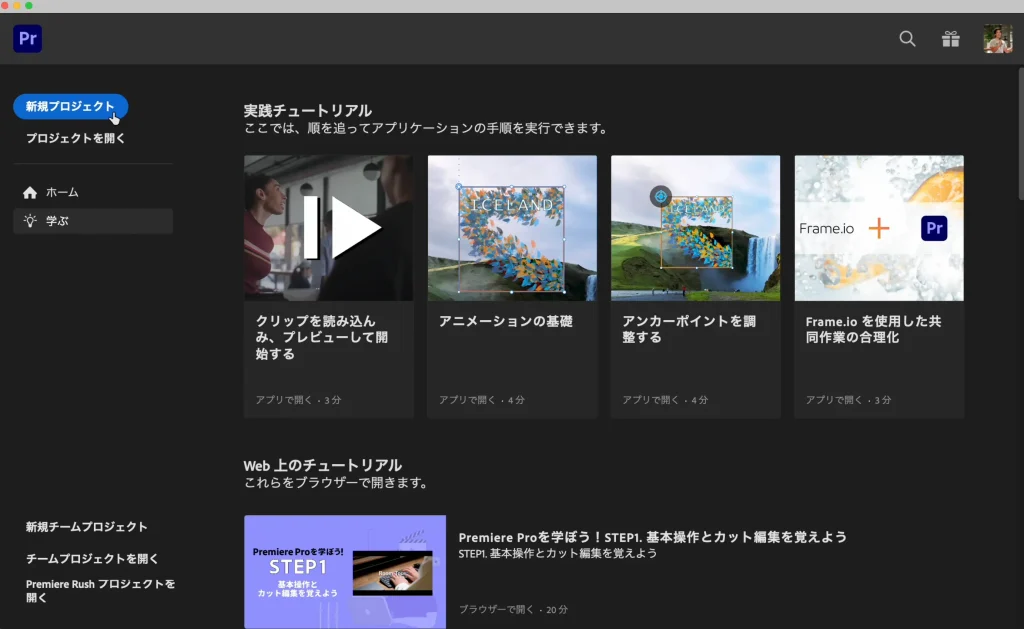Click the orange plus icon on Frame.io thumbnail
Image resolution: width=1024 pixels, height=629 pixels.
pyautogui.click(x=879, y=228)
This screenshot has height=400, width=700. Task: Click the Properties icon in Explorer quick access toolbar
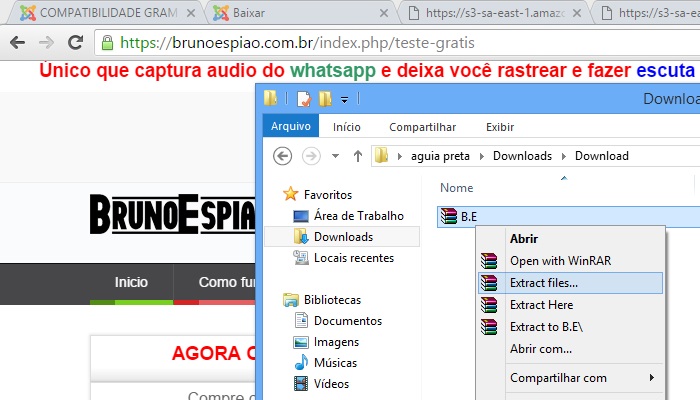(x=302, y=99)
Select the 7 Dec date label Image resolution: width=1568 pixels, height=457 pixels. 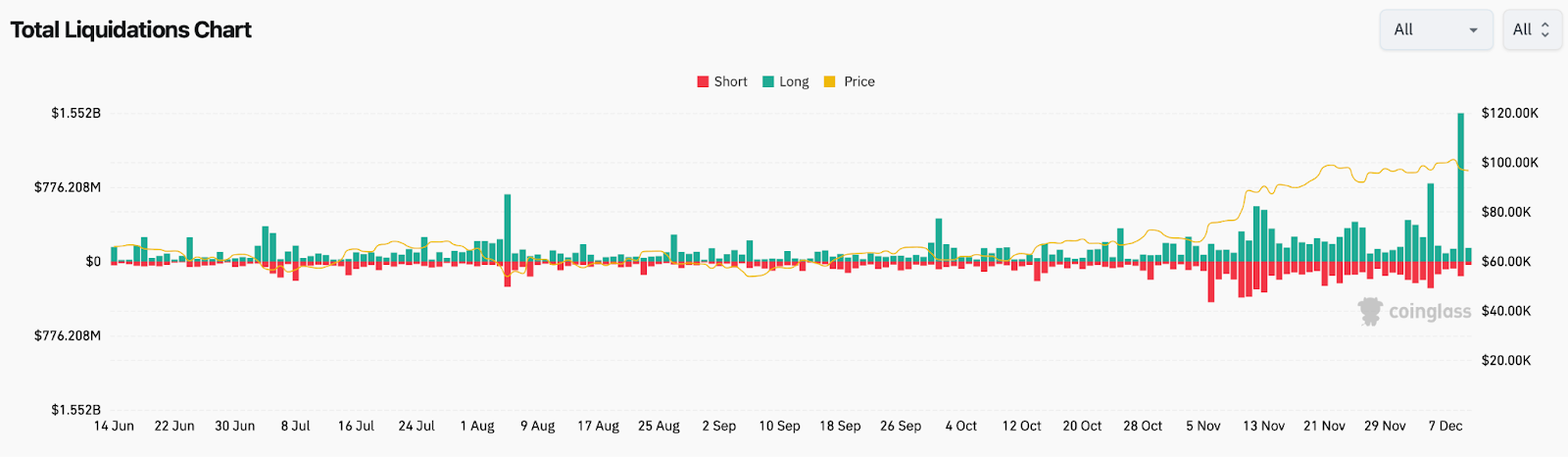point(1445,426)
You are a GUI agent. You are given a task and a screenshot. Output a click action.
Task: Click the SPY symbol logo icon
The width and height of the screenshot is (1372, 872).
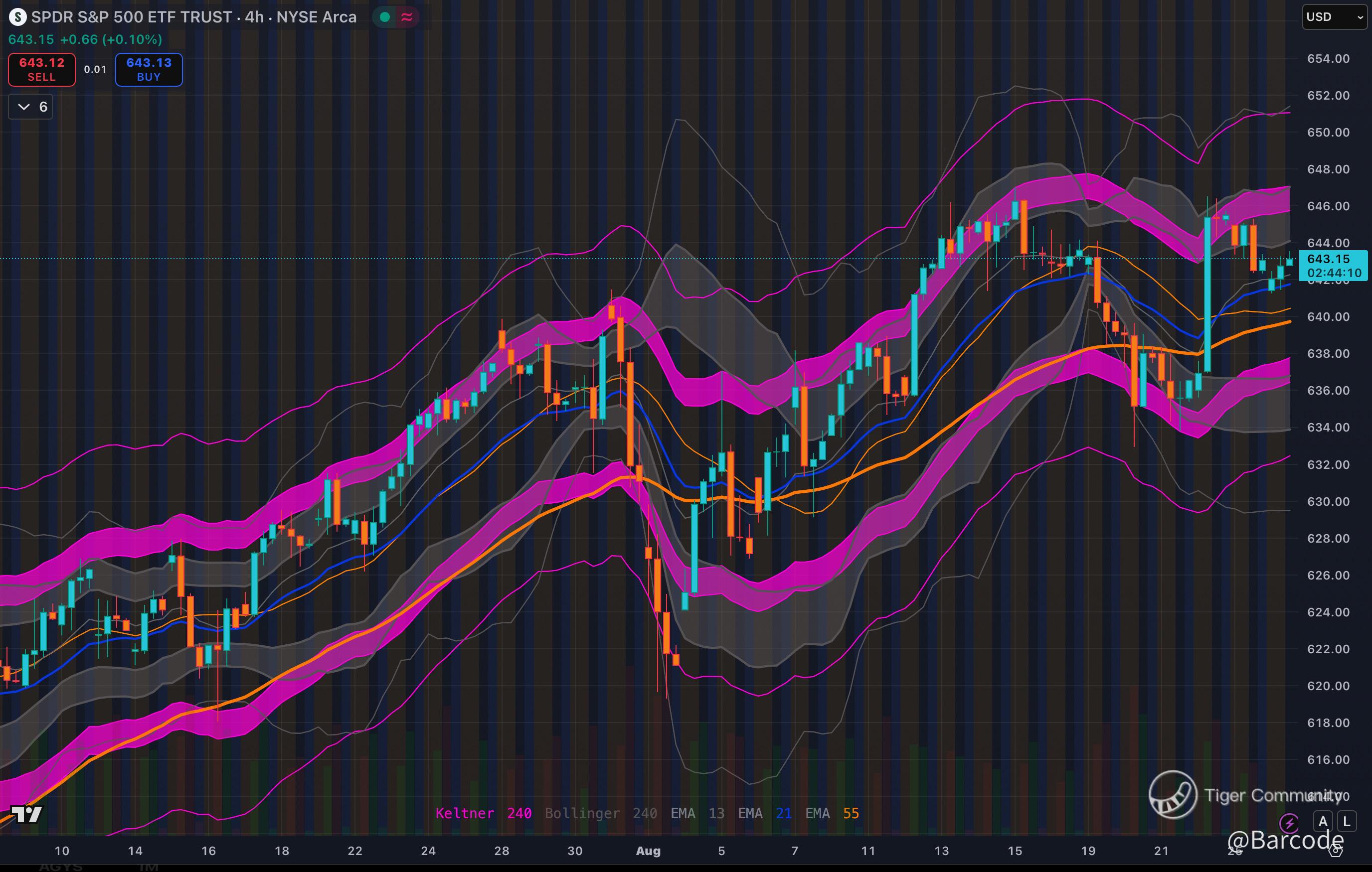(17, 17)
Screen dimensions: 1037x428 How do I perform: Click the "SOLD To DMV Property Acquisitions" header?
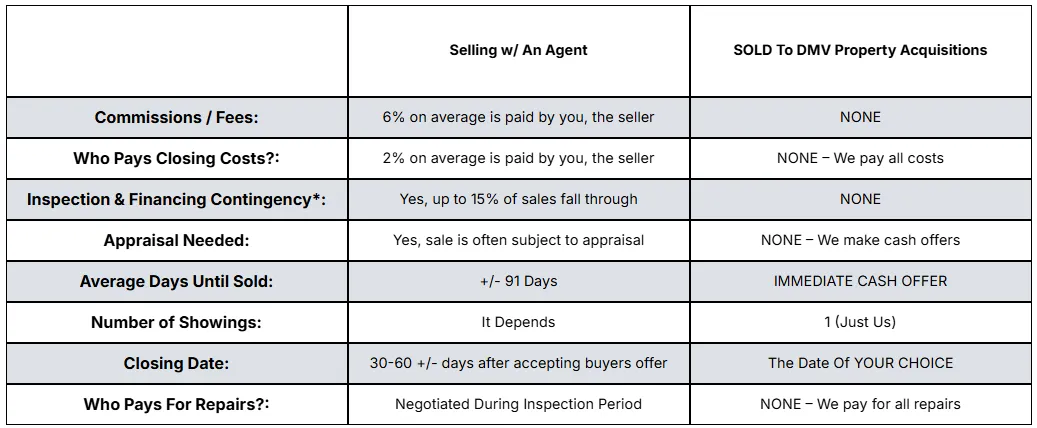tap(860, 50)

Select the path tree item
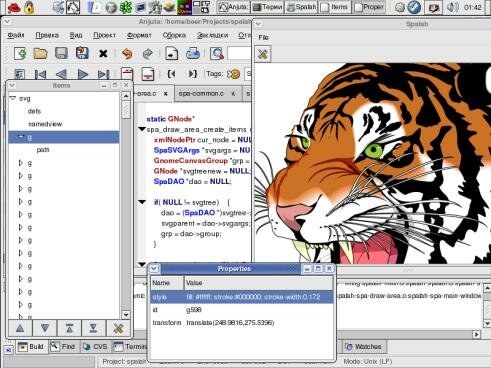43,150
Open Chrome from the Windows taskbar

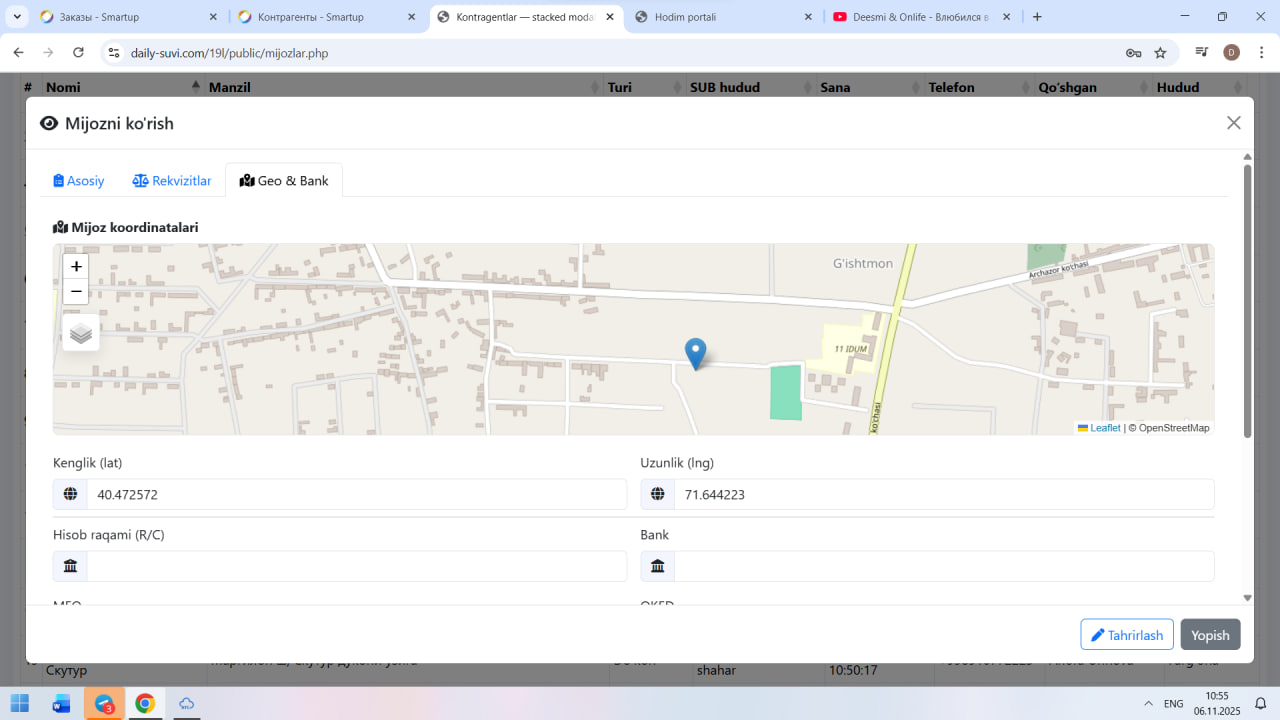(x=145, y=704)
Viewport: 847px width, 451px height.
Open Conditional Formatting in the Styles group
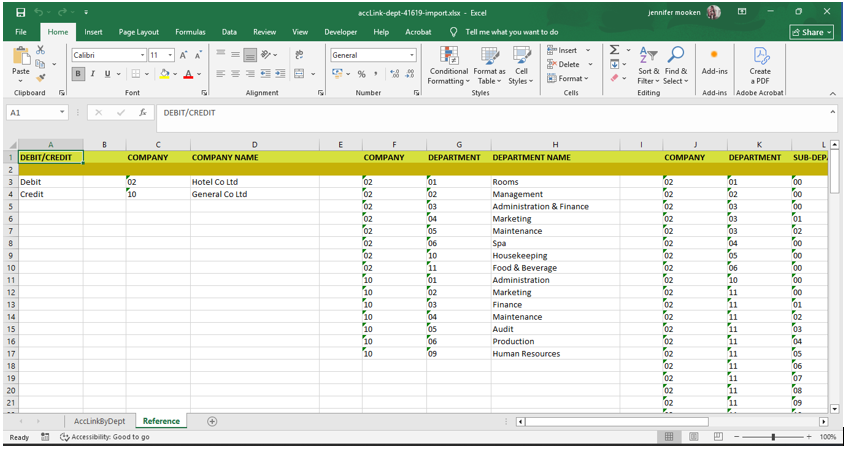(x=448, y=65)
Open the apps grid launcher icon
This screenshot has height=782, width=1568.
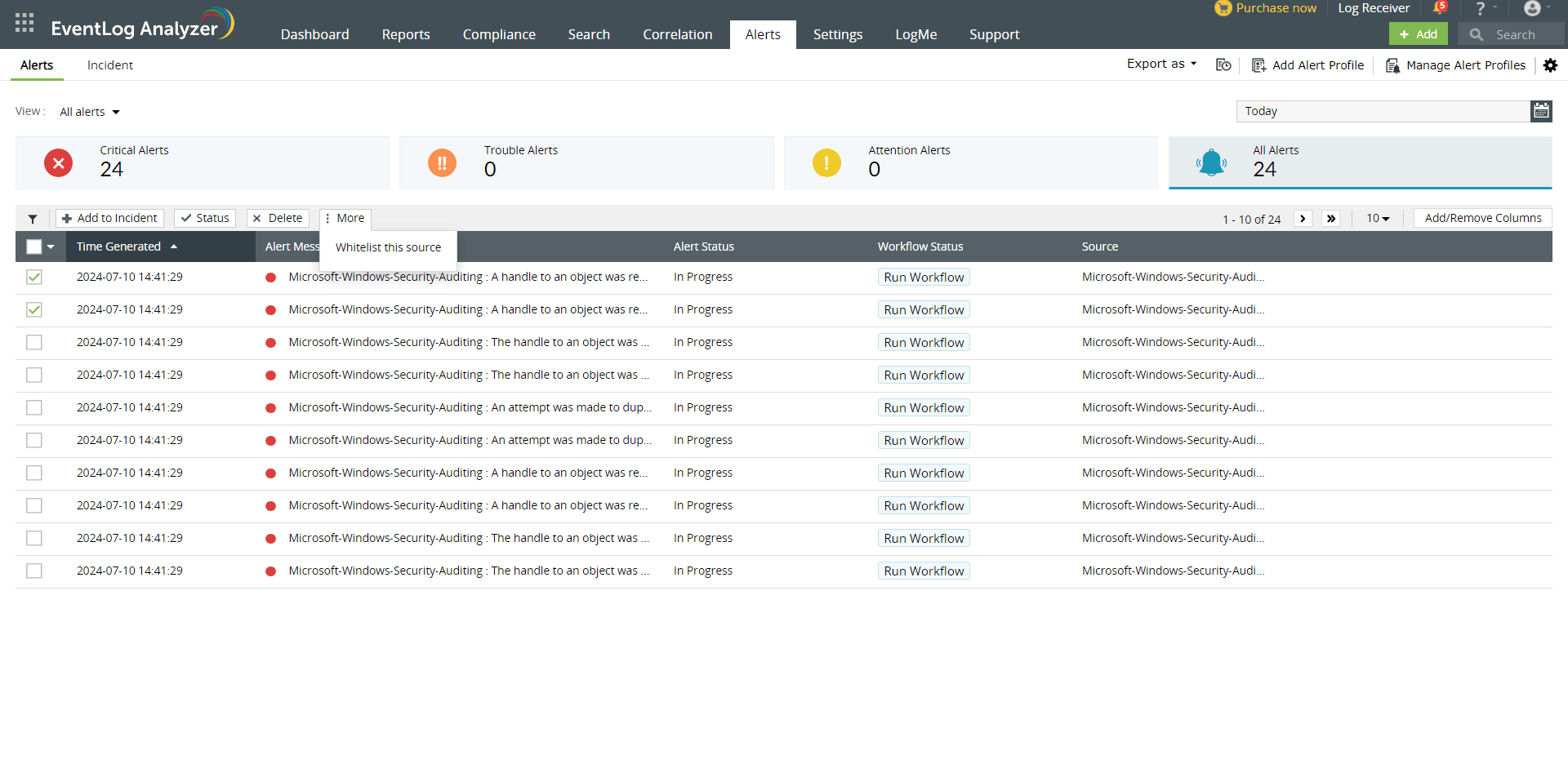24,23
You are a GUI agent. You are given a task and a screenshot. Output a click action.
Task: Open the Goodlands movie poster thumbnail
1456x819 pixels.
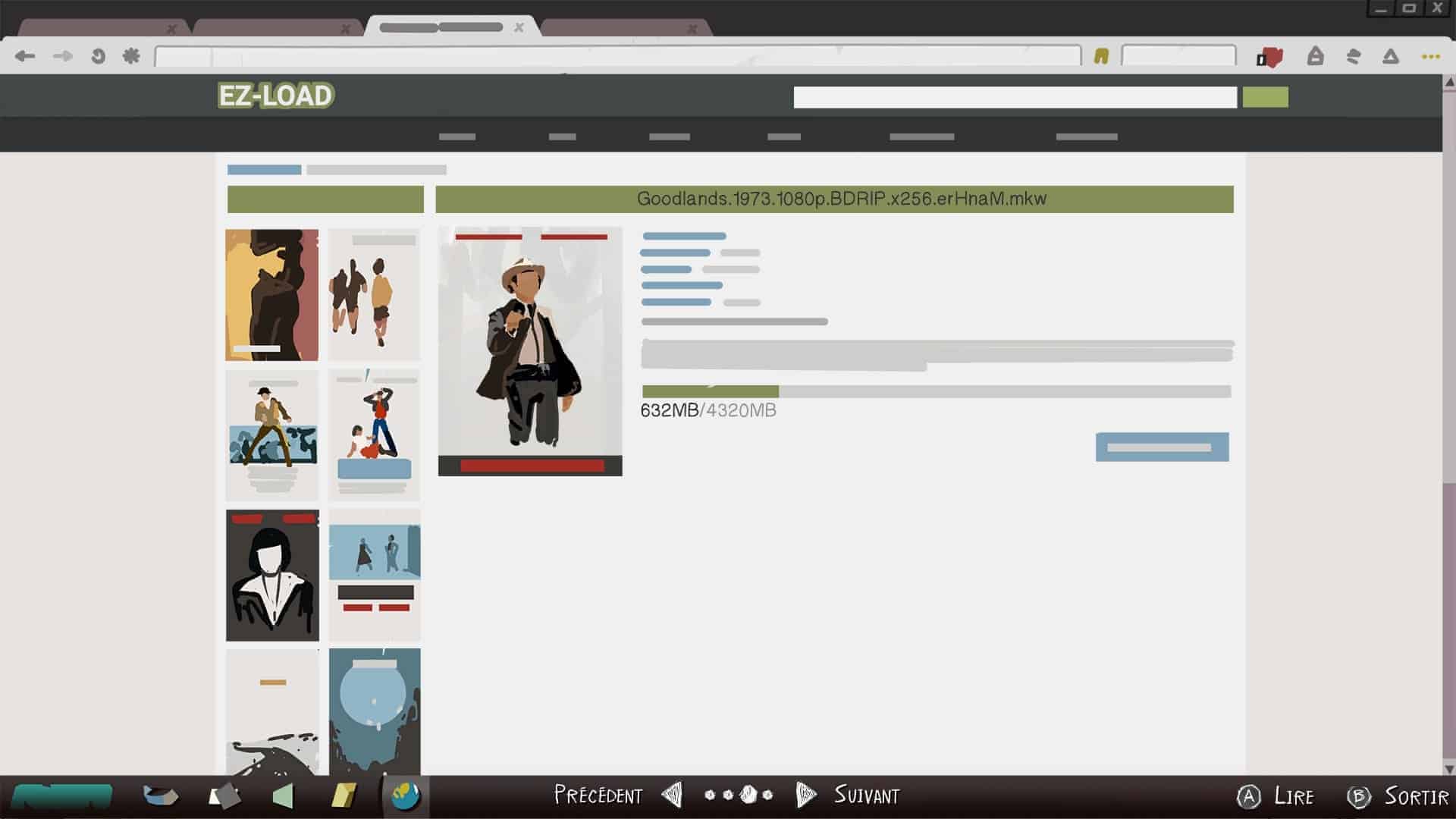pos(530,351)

= Your task =
Quote the lines from the one containing "Screen dimensions: 1037x428" through the last line, inclusive, leaving out the pictures.

= Output for this task =
Screen dimensions: 1037x428 How do I perform: Click the "SOLD To DMV Property Acquisitions" header?
tap(860, 50)

Select the path tree item
43,150
Open Chrome from the Windows taskbar

(x=145, y=704)
Viewport: 847px width, 451px height.
Open Conditional Formatting in the Styles group
(x=448, y=65)
Open the apps grid launcher icon
This screenshot has height=782, width=1568.
24,23
You are a GUI agent. You are given a task and a screenshot. Output a click action.
Task: Open the Goodlands movie poster thumbnail
1456x819 pixels.
pos(530,351)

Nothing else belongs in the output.